Billy found Anita and her infant son close to death when he was doing humanitarian work with the Unitarian Church in the desert. He nursed her back to health, they fell madly in love, and they’ve never looked back. Despite all the obstacles they go through. That’s what ultimately makes this play a great love story.

TS: How did you come up with Billy’s relationship with his stepson Christian.

HB: I grew up in a house with all boys. I have three brothers and three stepbrothers. My stepdad was such a big part of day-to-day life with my brothers, and I watched them maneuver this complicated dynamic. I think the relationship between Billy and Christian is about how these two men—who deeply love and need each other—navigate a father/son relationship when it’s not blood that bonds them. Obviously, for Christian it’s a devastating betrayal when he learns Billy isn’t his biological father and he’s undocumented. Christian’s journey over the play, as he becomes a father, is realizing that he would do for his wife and kids everything Billy did. I think Billy truly thought amnesty was going to happen. Why tell his kid he can’t have his dream when he might be able to have his dream? And Billy has to reconcile the reality of the world that he’s living in with how he raised his son.

TS: What keeps you inspired as an artist?

HB: I believe what is happening to undocumented people is the human rights issue of this generation. I believe, as someone privileged enough to have a voice and a platform, I carry a responsibility to do everything in my power to shed light on this. Marsha Norman constantly told us, “Attention must be paid.” That is our responsibility as writers. This is what attention must be paid to right now in America.

TS: Do you have any advice for a young person who says they want to write for stage or screen?

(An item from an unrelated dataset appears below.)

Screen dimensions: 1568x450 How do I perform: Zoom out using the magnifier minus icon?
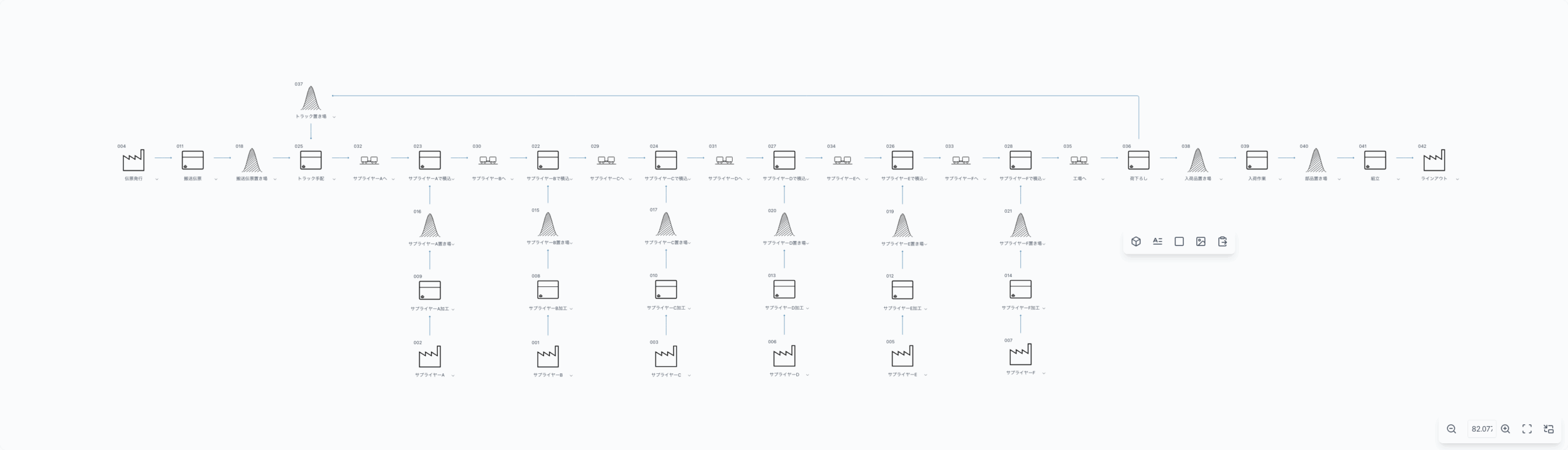pos(1451,429)

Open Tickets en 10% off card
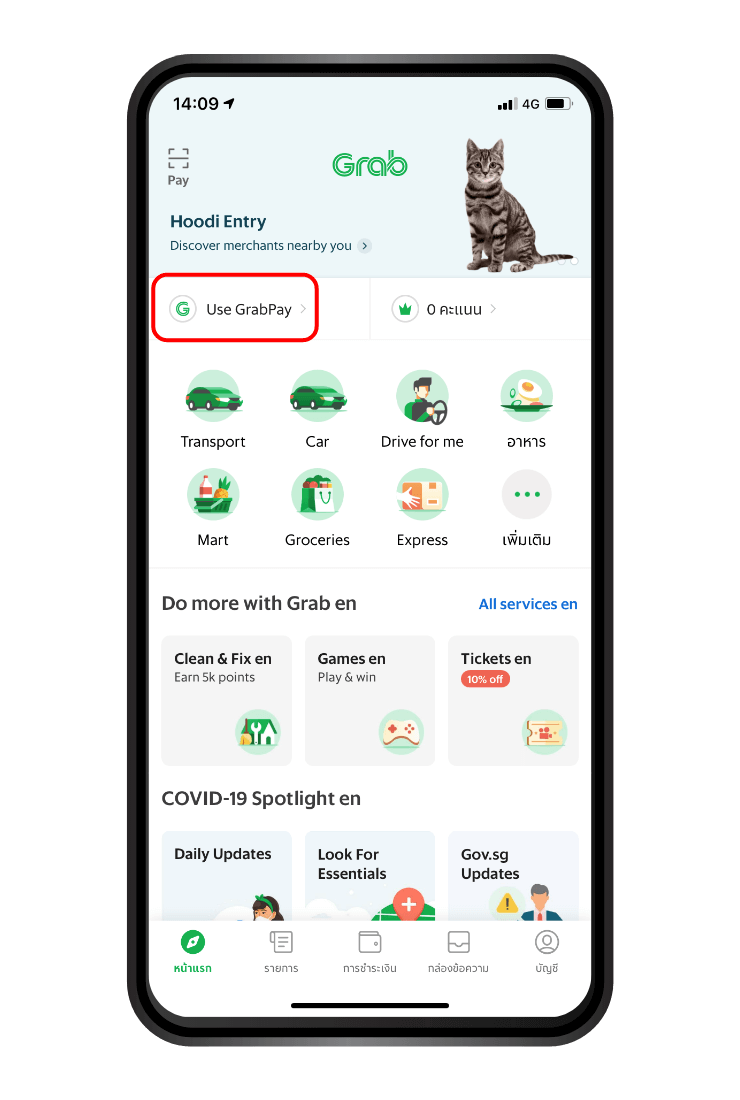513,700
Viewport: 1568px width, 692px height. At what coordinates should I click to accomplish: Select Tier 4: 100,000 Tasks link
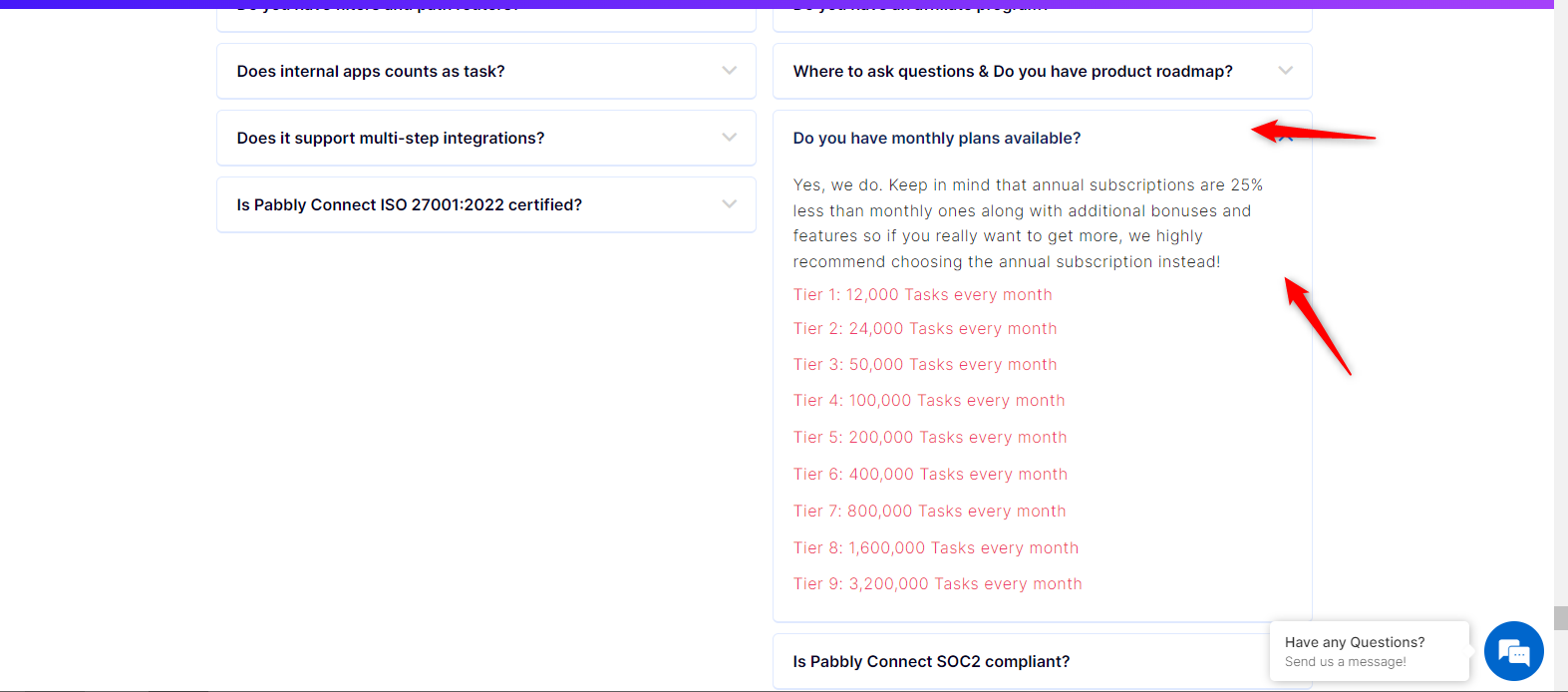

HB: There’s the old adage, “Write what you know.” I used to hate it because it seemed so counter to imagination. But as I’ve gotten older, I’ve realized it’s less about being literal, and more about writing the parts of yourself that scare you the most. What makes you vulnerable? What do you struggle with deep down? I think a lot of writers who are just starting out, and I speak from experience, their first instinct is to lash out at the world. Or try to be clever or trendy or commercial or flashy. When you find the courage and humility to put that stuff aside, and write from the deepest and most empathetic and honest parts of yourself, that’s when you’ll tap into the stories only you can write. It’s also important to learn how to have discipline. For me, the difference between being an amateur and professional was learning how to write when the last thing I want to do is write—which is often.